Un auteur aussi important que Friederich August Hayek, prix Nobel d'économie en 1974, participe activement à cette entreprise de classification de l'oeuvre de Tocqueville parmi les économistes libéraux. Dans La constitution de la liberté, il reprend le passage de l' "État immense et tutélaire" pour dénoncer l'État providence et affirmer les vertus de la liberté économique et cite Harold Laski : "Tocqueville fut un libéral de l'espèce la plus pure"3. De plus, Hayek est le fondateur (avec Von Mises, notamment) de la Société du Mont Pèlerin qui s'est donnée pour but de défendre l'économie de marché sous sa forme concurrentielle la plus pure. Elle associe Bastiat et Tocqueville dans un même libéralisme. Jean-François Revel4 ou l'Association liberté économique et progrès social5.
Ainsi, l'oeuvre de Tocqueville apparaît comme celle d'un "ultra-libéral". Bien ancré, ce positionnement idéologique avait commencé dès le XIX ème siècle6. Il se poursuit aujourd'hui, comme nous l'avons vu, puisque pour la plupart des analystes, "Tocqueville est franchement libéral dans l'ordre économique"7. Pourtant, la situation intellectuelle de l'auteur de L'Ancien régime et la Révolution (1856) est bien plus complexe.
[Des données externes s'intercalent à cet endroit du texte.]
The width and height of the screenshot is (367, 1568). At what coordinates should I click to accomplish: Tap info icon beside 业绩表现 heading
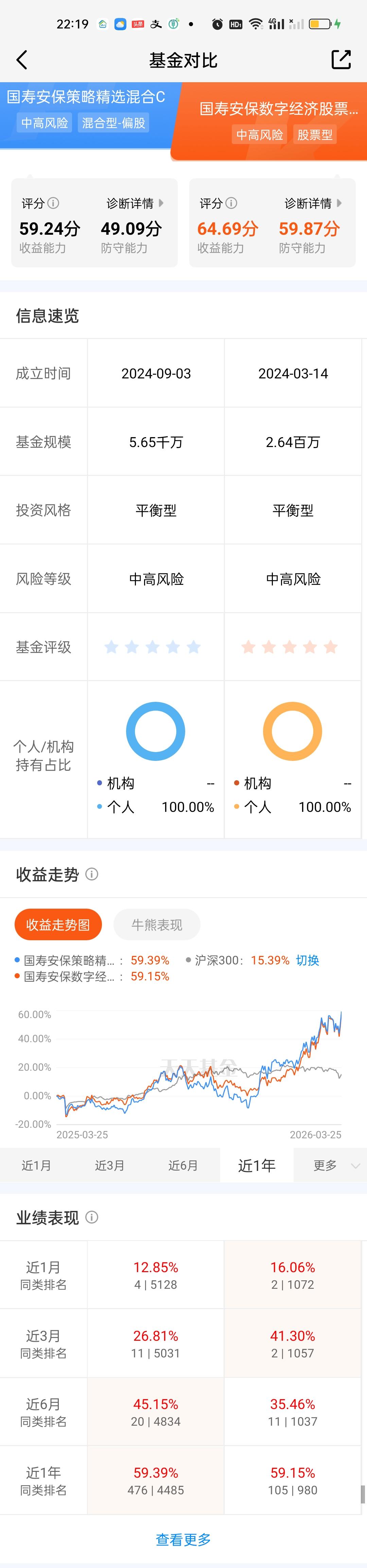pos(92,1217)
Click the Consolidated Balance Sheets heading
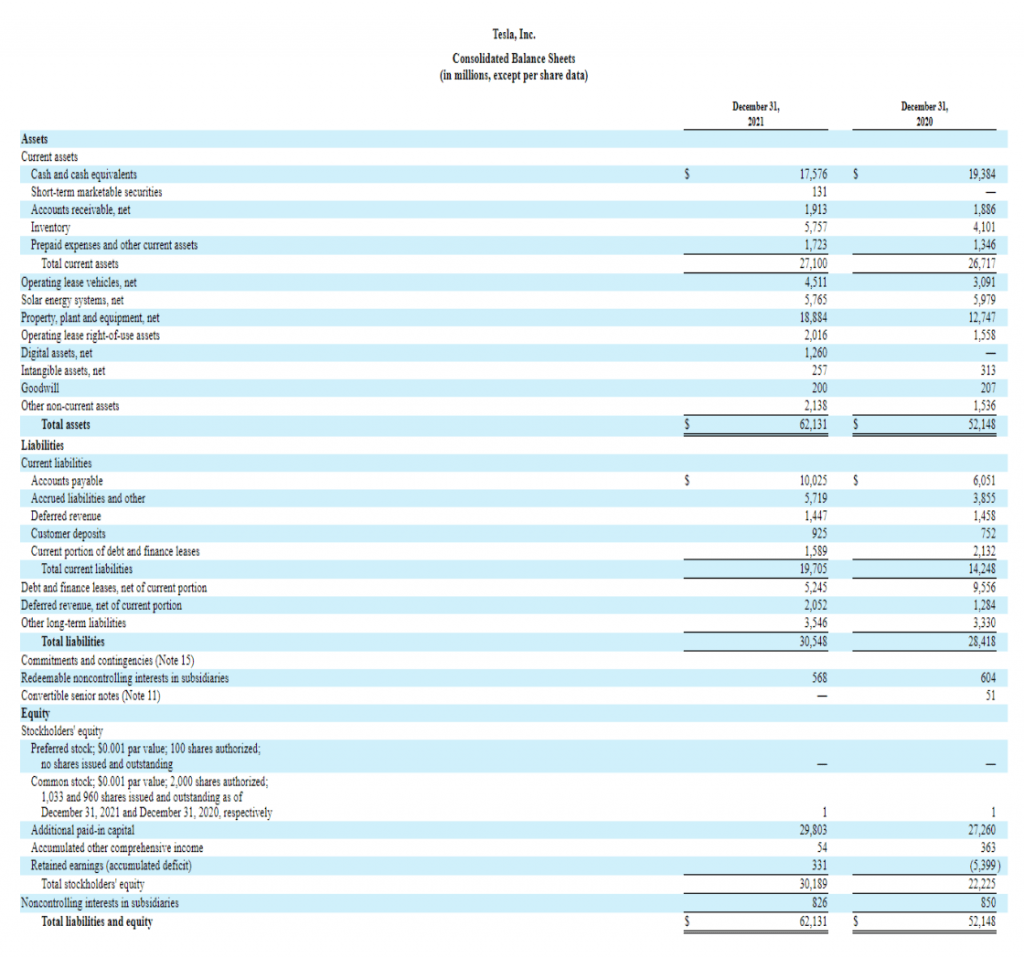The image size is (1024, 958). (x=512, y=58)
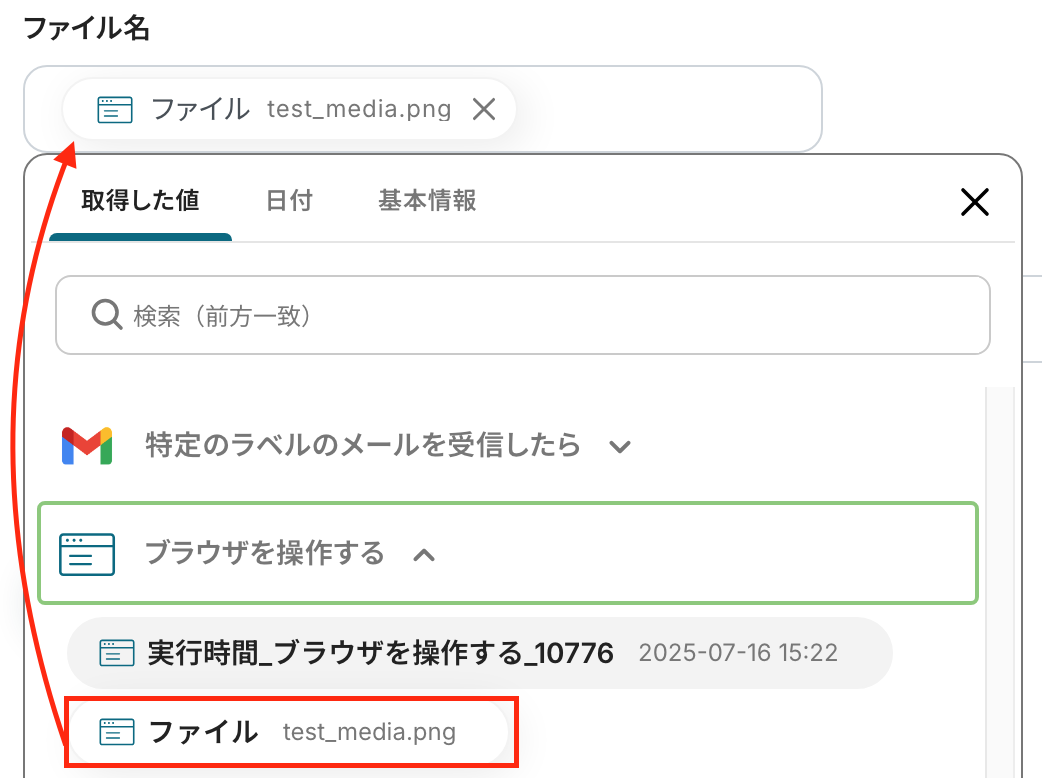Open the 特定のラベルのメールを受信したら section

pos(362,445)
La filiation intellectuelle qui va de Say, Dunoyer et Bastiat jusqu'à Hayek ne peut passer par Tocqueville, car si son libéralisme politique n'a pas besoin d'être démontré, il n'en va pas de même lorsqu'il s'agit d'évoquer son libéralisme économique. Il est donc nécessaire d'introduire des nuances dans le libéralisme de Tocqueville : un marché libre de toutes contraintes ne peut pas permettre de trouver le bonheur social et économique. Par conséquent, l'État a un rôle de régulateur a jouer....
Les réflexions économique et sociale de Tocqueville portent sur un thème majeur de son temps : le paupérisme c'est-à-dire la pauvreté de masse liée à l'industrialisation propre au XIX ème siècle. Avec le paupérisme, qui se traduit par l'ouverture d'une question sociale, la cohésion de la société est mise à mal. Tocqueville s'en préoccupe et cherche les raisons de ce mouvement de grande ampleur : "(...) les fluctuations de l'industrie appellent, quand elle prospère, un grand nombre d'ouvriers qui, dans ses moments de crise, manquent d'ouvrage"8. Nous sommes très loin des théories de Say -que Tocqueville a lu - et notamment de sa loi des débouchés, "l'offre crée sa propre demande", assurant que les crises sont impossibles. Ne croyant pas qu'il soit possible d'établir un rapport fixe entre production et consommation, l'auteur de De la Démocratie en Amérique prend ses distances avec les économistes libéraux de son temps. Au delà, il ne croit tout simplement pas que la régulation spontanée du marché puisse permettre de résoudre toutes les difficultés sociales et économiques. D'ailleurs, Tocqueville semble se positionner par rapport à la "main invisible" de Smith lorsqu'il explique que chacun contribue au bien commun car il a l'espoir d'en recueillir des avantages personnels, faisant de l'intérêt général (et pas particulier) un objectif : "l'homme du peuple, aux États-Unis, a compris l'influence qu'exerce la prospérité générale sur son bonheur, idée si simple et cependant si peu connue du peuple. De plus, il s'est accoutumé à regarder cette prospérité comme son ouvrage"9. En inversant l'ordre des facteurs, Tocqueville prend la théorie libérale à contre pied et n'apparaît déjà plus comme le libéral sur le plan économique que la pensée dominante veut faire de lui.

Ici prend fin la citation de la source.